Best Quotes by Olaf Stapledon (Top 9)

  1. We have no government and no laws, if by law is meant a stereotyped convention supported by force, and not to be altered without the aid of cumbersome machinery.
  2. Men endured so much for war, but for peace they dared nothing.
  3. Philosophy is an amazing tissue of really fine thinking and incredible, puerile mistakes. It's like one of those rubber 'bones' they give dogs to chew, damned good for the mind's teeth, but as food - no bloody good at all.
  4. My dear, it is a great strength to have faced the worst and to have *felt* it a feature of beauty. Nothing ever after can shake one.

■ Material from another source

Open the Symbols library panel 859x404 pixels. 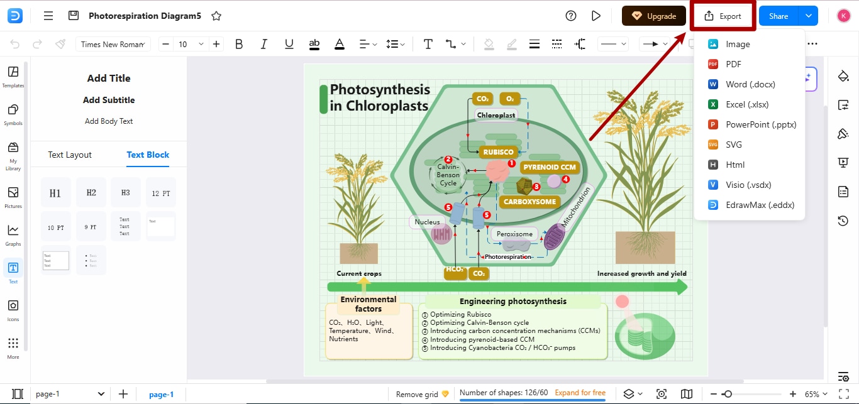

  5. I see, indeed I know, that in some sense God is love, and God is wisdom, and God is creative action, yes and God is beauty; but what God actually is, whether the maker of all things, or the fragrance of all things, or just a dream in our own hearts, I have not the art to know. Neither have you, I believe; nor any man, nor any spirit of our humble stature.
  6. Barren, barren and trivial are these words. But not barren the experience.
  7. Henceforth the cosmos, once a swarm of blazing galaxies, each a swarm of stars, was composed wholly of star-corpses. These dark grains drifted through the dark void, like an infinitely tenuous smoke rising from an extinguished fire. Upon these motes, these gigantic worlds, the ultimate populations had created here and there with their artificial lighting a pale glow, invisible even from the innermost ring of lifeless planets.
  8. I perceived that I was on a little round grain of rock and metal, filmed with water and with air, whirling in sunlight and darkness. And on the skin of that little grain all the swarms of men, generation by generation, had lived in labour and blindness, with intermittent joy and intermittent lucidity of spirit. And all their history, with its folk-wanderings, its empires, its philosophies, its proud sciences, its social revolutions, its increasing hunger for community, was but a flicker in one day of the lives of the stars.
  9. That strange blend of the commercial traveller, the missionary and the barbarian conqueror, which was the American abroad.